Another source of the sublime is infinity; if it does not rather belong to the last. Infinity has a tendency to fill the mind with that sort of delightful horror, which is the most genuine effect and truest test of the sublime. There are scarce any things which can become the objects of our senses, that are really and in their own nature infinite. But the eye not being able to perceive the bounds of many things, they seem to be infinite, and they produce the same effects as if they were really so. We are deceived in the like manner, if the parts of some large object are so continued to any indefinite number, that the imagination meets no check which may hinder its extending them at pleasure.

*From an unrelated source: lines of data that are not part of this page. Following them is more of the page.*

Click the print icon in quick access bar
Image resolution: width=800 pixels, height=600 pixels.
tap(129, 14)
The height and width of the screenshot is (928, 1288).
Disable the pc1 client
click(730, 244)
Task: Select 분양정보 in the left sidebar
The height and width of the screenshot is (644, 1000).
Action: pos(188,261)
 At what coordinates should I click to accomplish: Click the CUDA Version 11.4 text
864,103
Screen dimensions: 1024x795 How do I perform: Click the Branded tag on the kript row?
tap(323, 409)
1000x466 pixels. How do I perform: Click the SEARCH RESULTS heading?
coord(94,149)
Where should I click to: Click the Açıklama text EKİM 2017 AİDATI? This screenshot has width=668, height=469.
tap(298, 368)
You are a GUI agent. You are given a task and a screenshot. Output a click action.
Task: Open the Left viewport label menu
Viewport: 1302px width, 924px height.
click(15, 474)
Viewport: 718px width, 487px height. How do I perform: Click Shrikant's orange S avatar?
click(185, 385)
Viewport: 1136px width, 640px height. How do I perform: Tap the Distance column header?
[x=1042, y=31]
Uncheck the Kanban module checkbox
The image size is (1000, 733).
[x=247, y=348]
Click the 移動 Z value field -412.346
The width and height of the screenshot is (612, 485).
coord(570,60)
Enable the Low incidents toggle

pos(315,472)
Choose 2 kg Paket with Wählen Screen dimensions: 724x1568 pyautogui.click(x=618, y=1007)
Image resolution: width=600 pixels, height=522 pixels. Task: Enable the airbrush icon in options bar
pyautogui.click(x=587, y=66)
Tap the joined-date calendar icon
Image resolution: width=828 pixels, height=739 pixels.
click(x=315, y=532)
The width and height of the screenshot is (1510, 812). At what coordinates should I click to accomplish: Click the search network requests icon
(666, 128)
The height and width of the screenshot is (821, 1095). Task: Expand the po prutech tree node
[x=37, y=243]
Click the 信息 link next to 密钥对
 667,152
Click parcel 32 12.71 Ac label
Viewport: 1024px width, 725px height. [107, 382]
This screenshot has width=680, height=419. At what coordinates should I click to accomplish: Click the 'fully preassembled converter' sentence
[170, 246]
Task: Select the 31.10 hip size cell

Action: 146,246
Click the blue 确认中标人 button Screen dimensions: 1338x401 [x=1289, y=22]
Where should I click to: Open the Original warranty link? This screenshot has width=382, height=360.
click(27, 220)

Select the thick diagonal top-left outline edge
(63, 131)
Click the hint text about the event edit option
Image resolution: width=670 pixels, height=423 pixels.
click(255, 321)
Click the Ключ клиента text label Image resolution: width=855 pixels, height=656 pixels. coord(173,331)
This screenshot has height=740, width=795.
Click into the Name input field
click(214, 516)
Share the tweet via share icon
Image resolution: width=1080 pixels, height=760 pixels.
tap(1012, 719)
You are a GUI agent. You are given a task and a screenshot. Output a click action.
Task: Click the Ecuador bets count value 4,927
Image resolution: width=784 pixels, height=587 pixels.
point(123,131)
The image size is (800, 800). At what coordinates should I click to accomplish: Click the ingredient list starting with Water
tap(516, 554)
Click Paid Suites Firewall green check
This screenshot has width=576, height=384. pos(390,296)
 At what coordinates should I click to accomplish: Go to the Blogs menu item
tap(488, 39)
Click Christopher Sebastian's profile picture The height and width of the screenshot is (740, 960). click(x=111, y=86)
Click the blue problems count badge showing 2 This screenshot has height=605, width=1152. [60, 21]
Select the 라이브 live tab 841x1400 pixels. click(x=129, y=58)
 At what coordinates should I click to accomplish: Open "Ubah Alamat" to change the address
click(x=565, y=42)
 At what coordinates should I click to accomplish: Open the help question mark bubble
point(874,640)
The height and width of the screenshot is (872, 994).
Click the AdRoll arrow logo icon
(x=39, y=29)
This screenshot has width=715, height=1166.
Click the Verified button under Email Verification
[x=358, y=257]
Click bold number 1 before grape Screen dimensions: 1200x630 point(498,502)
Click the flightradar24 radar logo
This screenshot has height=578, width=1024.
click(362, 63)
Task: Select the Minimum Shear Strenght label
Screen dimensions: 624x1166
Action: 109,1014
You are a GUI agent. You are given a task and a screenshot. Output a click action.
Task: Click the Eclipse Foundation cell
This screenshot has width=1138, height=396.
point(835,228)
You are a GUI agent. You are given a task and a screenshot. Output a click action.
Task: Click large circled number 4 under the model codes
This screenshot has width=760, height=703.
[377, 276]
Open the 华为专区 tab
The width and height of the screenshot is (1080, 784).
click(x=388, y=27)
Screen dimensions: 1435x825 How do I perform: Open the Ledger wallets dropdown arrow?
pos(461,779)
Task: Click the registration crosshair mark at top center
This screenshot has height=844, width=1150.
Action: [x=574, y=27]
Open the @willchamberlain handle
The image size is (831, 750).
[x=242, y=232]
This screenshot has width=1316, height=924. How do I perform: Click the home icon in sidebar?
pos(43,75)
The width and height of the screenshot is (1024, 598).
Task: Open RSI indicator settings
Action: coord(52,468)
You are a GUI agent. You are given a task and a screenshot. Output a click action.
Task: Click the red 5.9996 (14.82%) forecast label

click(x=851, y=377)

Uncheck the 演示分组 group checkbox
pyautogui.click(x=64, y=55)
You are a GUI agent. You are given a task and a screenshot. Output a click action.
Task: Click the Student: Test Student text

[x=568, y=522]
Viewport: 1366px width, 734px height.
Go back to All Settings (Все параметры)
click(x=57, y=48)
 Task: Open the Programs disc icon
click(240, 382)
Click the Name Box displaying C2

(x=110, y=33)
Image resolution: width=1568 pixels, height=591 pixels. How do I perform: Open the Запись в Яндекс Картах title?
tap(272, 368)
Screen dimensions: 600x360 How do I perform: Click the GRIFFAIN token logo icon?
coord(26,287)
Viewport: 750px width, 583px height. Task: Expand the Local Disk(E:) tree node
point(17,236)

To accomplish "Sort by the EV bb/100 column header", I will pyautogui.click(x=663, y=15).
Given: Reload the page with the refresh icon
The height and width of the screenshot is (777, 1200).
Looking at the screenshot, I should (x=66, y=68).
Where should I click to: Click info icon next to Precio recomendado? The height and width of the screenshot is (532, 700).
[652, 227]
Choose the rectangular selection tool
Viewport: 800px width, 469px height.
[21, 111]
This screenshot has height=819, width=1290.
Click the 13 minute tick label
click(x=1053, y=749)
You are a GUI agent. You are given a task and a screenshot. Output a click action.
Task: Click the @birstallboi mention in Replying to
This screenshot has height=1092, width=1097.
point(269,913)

Whenever we repeat any idea frequently, the mind, by a sort of mechanism, repeats it long after the first cause has ceased to operate. After whirling about, when we sit down, the objects about us still seem to whirl. After a long succession of noises, as the fall of waters, or the beating of forge-hammers, the hammers beat and the water roars in the imagination long after the first sounds have ceased to affect it; and they die away at last by gradations which are scarcely perceptible. If you hold up a straight pole, with your eye to one end, it will seem extended to a length almost incredible. Place a number of uniform and equi-distant marks on this pole, they will cause the same deception, and seem multiplied without end. The senses, strongly affected in some one manner, cannot quickly change their tenor, or adapt themselves to other things; but they continue in their old channel until the strength of the first mover decays. This is the reason of an appearance very frequent in madmen; that they remain whole days and nights, sometimes whole years, in the constant repetition of some remark, some complaint, or song; which having struck powerfully on their disordered imagination in the beginning of their frenzy, every repetition reinforces it with new strength; and the hurry of their spirits, unrestrained by the curb of reason, continues it to the end of their lives.

UNDERSTANDING THE TEXT

What sublime aspects of nature does Burke describe to begin this passage?

Why does he begin by writing about nature in a work that is supposedly about art?

What does Burke see as the emotional effect of fear? How does our mind react when presented with something immediately dangerous? In what way is this an aesthetic feeling?

Why does Burke point out the way that different languages equate fear and astonishment? How does this linguistic analysis count as evidence of a claim?

What is the emotional effect of obscurity? Why do people tend to be more afraid of what they can't see than of what they can see? How might an awareness of this fear be useful to an artist or writer?

Why does Burke point out that the idea of pain is stronger than the idea of pleasure? How is this relevant to his overall argument?